The Golden Eagles’ season ended with a 93-86 loss to the Seton Hall Pirates on Sunday. Marquette compiled a 14-16 record for the season and a 9-9 record within the conference. Considering last season was the Golden Eagles’ worst in over 20 years, this is quite an impressive turnaround.

There is ample reason to believe that things will get better from here. Marquette had two players – guards Allazia Blockton and Natisha Hiedeman – on the BIG EAST’s all-freshman team, and forward Erika Davenport was a legitimate candidate to make the team as well. These three offer a great foundation to build a program.

Further reinforcements will arrive over the summer in the form of a four-woman recruiting class. That class includes two bigs: forward Alita Anderson and center Meghan Mandel. This is important because Davenport and center Shantelle Valentine are the only interior players currently on the active roster. Adding a greater inside presence is the next step toward building a sustainable program.

It will be intriguing to see how the new post players mesh with Marquette’s identity. This season, Marquette scored 77 points per game (16th best in the country) and gave up 78 points per game (6th worst in the country). It is difficult for a team to be relevant at the national level while staying true to that “run and gun” mentality. It offers the opposing team too many easy looks at the basket. Such a system fit Marquette’s guard-heavy team this year, but we may see a tempered version of it next year with a more balanced squad.

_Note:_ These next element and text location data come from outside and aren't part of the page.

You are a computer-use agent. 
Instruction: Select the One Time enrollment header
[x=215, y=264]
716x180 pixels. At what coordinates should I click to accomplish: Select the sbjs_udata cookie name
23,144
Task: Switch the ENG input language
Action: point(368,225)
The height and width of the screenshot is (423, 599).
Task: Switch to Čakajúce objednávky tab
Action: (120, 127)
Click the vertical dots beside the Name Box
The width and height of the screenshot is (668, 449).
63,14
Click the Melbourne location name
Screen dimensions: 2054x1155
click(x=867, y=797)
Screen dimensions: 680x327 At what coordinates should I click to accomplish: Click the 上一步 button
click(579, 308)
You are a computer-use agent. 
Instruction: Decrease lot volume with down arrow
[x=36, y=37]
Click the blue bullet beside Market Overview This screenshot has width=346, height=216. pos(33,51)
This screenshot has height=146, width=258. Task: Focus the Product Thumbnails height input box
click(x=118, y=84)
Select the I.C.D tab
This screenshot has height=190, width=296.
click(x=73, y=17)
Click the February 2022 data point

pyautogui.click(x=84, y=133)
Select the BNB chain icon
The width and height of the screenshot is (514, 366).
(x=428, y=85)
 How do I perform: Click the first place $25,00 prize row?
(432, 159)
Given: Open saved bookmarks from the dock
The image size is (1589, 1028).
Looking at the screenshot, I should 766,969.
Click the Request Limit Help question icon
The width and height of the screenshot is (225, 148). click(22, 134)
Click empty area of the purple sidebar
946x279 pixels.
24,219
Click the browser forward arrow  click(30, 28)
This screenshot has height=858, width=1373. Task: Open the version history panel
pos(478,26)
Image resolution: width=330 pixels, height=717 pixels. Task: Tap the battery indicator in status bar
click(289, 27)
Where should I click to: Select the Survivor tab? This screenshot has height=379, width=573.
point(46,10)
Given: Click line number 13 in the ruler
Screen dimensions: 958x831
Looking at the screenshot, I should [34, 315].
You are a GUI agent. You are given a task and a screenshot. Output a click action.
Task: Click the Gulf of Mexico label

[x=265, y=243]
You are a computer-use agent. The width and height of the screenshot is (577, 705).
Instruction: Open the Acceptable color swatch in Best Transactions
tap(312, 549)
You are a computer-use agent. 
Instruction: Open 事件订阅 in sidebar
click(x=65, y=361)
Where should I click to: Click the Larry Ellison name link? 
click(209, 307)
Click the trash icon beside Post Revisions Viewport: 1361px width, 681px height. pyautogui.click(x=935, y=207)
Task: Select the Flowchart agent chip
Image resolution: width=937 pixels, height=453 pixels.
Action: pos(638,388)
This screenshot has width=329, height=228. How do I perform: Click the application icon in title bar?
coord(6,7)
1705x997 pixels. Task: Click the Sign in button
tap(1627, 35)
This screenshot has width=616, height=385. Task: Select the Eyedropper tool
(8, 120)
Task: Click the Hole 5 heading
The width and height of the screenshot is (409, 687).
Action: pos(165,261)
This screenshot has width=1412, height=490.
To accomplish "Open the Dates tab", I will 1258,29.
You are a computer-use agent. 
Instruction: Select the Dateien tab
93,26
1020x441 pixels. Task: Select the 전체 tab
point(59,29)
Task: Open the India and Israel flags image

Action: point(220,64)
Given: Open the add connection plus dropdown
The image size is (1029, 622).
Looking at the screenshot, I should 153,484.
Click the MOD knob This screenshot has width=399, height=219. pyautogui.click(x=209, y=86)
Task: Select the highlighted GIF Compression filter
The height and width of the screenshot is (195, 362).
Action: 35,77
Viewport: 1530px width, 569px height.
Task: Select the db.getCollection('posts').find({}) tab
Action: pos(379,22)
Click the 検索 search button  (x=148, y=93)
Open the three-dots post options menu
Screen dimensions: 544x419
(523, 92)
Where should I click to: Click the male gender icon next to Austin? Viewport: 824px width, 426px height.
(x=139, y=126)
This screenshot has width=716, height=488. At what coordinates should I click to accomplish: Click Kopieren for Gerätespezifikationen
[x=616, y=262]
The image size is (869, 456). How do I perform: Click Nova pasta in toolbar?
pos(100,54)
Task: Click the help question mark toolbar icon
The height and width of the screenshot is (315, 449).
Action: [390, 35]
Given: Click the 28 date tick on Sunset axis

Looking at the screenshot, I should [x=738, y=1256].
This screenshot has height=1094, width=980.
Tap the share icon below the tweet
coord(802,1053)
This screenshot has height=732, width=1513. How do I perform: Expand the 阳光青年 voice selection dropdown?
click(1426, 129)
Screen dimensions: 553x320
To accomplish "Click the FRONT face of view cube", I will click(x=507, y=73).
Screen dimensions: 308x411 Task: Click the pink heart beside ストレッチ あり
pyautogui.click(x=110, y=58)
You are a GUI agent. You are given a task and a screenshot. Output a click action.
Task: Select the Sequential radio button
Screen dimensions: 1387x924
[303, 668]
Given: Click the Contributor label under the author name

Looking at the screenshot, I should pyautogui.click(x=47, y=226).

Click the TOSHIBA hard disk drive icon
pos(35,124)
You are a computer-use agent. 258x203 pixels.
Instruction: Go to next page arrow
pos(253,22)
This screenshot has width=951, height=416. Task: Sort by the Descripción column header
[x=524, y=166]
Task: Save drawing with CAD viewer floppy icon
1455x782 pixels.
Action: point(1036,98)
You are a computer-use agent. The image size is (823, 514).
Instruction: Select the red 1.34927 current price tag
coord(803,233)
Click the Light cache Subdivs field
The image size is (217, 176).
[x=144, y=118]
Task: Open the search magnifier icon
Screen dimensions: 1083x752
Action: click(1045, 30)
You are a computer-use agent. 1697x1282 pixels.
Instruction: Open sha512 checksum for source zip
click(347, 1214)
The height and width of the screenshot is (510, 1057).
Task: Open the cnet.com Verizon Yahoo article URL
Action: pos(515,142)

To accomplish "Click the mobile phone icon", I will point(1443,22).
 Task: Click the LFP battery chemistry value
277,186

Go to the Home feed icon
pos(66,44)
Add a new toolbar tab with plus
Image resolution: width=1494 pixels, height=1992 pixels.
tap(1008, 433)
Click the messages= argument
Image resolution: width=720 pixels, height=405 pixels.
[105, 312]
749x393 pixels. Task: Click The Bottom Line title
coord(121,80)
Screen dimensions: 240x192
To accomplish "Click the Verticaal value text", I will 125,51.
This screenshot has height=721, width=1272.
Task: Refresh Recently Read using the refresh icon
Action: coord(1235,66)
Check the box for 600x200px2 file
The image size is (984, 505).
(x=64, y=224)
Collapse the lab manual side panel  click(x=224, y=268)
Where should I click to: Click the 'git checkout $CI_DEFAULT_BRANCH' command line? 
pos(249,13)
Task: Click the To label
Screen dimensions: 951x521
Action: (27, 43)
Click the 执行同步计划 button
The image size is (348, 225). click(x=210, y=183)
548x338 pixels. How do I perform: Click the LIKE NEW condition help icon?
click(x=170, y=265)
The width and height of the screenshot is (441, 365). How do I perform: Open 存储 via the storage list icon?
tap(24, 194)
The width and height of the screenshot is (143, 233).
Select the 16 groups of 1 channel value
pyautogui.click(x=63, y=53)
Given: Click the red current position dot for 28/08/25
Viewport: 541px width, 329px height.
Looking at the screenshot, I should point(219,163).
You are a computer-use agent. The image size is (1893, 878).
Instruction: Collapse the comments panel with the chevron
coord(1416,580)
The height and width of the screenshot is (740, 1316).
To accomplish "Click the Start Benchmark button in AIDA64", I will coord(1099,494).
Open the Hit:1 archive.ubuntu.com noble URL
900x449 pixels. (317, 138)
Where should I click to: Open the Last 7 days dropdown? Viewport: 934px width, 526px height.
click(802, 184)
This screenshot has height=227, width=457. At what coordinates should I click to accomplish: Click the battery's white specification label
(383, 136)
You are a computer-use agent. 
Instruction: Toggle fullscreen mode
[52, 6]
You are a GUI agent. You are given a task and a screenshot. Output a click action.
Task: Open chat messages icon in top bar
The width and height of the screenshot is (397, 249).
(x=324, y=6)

In the end, it all comes down to the same issue. Marquette’s defense is abysmal. Not below average. Not simply bad. Abysmal. Opponents made nearly 45 percent of their shots against Marquette and over 50 percent of their two-pointers this season. The Golden Eagles managed to do some wonderful things on offense, but it is irrelevant until things improve on the other end. Marquette getting to the next level depends on achieving adequacy in on-ball defense.

Still, there is a lot to like about Marquette’s future prospects. A finish in the top half of the BIG EAST next year is entirely plausible, and the postseason is a possibility as well. Marquette finally has a strong foundation and a clear path to improvement, a welcome change for Golden Eagle fans.